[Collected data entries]

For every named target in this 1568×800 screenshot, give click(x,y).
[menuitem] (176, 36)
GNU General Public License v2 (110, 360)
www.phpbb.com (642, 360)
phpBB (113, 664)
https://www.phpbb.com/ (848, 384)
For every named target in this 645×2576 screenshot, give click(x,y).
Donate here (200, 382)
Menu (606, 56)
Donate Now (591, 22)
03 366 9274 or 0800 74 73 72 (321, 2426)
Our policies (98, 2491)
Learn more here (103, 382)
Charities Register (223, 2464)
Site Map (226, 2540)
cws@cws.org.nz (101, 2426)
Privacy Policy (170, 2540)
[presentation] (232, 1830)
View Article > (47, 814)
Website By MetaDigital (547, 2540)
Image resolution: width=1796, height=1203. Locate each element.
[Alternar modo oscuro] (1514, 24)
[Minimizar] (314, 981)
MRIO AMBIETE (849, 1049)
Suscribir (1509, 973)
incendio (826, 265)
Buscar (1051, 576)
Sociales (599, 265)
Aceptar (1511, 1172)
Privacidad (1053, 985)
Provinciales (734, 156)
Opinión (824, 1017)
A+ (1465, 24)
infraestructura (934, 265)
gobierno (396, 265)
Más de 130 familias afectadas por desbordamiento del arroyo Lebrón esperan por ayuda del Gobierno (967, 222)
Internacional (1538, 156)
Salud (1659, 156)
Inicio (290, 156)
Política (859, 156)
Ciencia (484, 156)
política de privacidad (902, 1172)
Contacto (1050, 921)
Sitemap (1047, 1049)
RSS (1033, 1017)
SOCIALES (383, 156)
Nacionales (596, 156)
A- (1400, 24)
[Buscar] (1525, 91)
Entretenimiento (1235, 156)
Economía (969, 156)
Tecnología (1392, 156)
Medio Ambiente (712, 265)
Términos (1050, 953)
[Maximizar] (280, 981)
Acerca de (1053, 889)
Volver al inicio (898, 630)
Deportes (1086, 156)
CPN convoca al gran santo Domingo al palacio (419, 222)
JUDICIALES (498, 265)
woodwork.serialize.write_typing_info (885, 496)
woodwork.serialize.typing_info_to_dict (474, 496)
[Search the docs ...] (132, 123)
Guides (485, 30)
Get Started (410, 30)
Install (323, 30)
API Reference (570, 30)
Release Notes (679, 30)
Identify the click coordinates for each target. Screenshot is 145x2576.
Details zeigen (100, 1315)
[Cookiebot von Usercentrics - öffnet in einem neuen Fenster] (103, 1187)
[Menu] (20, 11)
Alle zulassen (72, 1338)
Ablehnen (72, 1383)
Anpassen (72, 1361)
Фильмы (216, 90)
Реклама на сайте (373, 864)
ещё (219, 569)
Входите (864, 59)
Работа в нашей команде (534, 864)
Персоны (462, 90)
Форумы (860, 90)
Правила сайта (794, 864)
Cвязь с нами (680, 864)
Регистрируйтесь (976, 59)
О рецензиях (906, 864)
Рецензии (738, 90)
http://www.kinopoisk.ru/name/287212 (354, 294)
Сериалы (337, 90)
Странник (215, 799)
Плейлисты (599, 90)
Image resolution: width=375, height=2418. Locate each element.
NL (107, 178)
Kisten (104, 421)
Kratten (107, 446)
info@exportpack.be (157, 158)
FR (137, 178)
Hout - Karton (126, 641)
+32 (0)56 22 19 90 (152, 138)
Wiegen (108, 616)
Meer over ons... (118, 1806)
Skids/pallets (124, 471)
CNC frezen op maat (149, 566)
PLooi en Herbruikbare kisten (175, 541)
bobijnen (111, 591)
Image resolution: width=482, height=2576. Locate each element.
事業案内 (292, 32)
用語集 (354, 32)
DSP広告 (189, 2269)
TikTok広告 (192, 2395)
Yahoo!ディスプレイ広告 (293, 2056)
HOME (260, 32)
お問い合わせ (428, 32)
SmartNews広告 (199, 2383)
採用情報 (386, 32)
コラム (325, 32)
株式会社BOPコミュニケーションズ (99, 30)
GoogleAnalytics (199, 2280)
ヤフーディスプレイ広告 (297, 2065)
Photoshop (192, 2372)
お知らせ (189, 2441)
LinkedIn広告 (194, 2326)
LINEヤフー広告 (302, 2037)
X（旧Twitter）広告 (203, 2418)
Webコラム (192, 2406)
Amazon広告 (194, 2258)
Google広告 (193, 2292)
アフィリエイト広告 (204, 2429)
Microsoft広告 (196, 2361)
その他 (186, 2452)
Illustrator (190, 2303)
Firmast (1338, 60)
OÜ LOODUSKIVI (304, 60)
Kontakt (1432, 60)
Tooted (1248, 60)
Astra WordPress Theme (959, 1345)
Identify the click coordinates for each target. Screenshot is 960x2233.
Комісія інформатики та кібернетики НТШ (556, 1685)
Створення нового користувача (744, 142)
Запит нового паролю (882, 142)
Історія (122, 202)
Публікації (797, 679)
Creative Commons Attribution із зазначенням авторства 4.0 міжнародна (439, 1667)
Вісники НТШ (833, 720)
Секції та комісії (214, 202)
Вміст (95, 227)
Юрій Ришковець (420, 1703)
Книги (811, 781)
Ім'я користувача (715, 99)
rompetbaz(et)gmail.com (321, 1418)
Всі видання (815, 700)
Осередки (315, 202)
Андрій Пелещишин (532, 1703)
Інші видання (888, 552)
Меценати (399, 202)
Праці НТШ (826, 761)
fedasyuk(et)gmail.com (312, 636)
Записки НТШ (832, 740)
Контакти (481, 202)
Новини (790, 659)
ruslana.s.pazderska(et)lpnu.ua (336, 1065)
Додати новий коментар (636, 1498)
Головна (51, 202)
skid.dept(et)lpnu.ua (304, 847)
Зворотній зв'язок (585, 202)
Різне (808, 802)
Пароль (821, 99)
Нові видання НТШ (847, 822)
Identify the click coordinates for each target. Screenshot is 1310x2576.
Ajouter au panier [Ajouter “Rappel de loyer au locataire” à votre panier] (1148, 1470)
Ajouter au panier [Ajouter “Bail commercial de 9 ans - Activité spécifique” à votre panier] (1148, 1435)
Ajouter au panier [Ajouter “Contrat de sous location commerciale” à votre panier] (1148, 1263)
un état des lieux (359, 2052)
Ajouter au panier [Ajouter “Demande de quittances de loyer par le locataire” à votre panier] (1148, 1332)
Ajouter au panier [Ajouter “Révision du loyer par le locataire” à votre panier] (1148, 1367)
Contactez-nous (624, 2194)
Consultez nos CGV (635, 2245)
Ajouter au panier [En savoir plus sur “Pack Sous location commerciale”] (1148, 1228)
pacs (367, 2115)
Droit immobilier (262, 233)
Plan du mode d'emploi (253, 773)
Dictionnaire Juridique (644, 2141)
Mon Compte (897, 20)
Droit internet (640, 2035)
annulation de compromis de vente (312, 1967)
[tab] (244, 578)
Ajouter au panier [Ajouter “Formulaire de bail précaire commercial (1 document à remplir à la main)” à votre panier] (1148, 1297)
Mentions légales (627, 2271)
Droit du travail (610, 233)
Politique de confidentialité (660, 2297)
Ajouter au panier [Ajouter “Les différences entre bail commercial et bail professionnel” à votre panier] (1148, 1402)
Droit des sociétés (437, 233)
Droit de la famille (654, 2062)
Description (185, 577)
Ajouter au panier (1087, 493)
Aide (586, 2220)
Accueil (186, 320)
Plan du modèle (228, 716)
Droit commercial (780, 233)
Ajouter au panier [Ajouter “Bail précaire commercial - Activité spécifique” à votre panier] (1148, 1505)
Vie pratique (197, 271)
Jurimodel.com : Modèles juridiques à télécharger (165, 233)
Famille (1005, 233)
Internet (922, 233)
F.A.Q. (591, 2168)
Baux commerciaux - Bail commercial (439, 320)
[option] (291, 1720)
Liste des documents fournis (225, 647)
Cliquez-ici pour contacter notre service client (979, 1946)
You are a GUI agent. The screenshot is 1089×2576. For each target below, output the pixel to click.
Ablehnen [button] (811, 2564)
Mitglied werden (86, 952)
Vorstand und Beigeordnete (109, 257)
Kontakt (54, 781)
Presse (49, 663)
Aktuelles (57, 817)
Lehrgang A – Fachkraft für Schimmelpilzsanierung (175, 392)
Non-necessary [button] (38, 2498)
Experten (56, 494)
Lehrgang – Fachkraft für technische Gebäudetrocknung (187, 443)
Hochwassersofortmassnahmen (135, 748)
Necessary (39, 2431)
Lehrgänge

- _Your task_
Reproduce verbatim each line of the listing from its very first line through the line containing "Donate Now (591, 22)", with both of those lines included.

- _Task solution_
For every named target in this 1568×800 screenshot, give click(x,y).
[menuitem] (176, 36)
GNU General Public License v2 (110, 360)
www.phpbb.com (642, 360)
phpBB (113, 664)
https://www.phpbb.com/ (848, 384)
For every named target in this 645×2576 screenshot, give click(x,y).
Donate here (200, 382)
Menu (606, 56)
Donate Now (591, 22)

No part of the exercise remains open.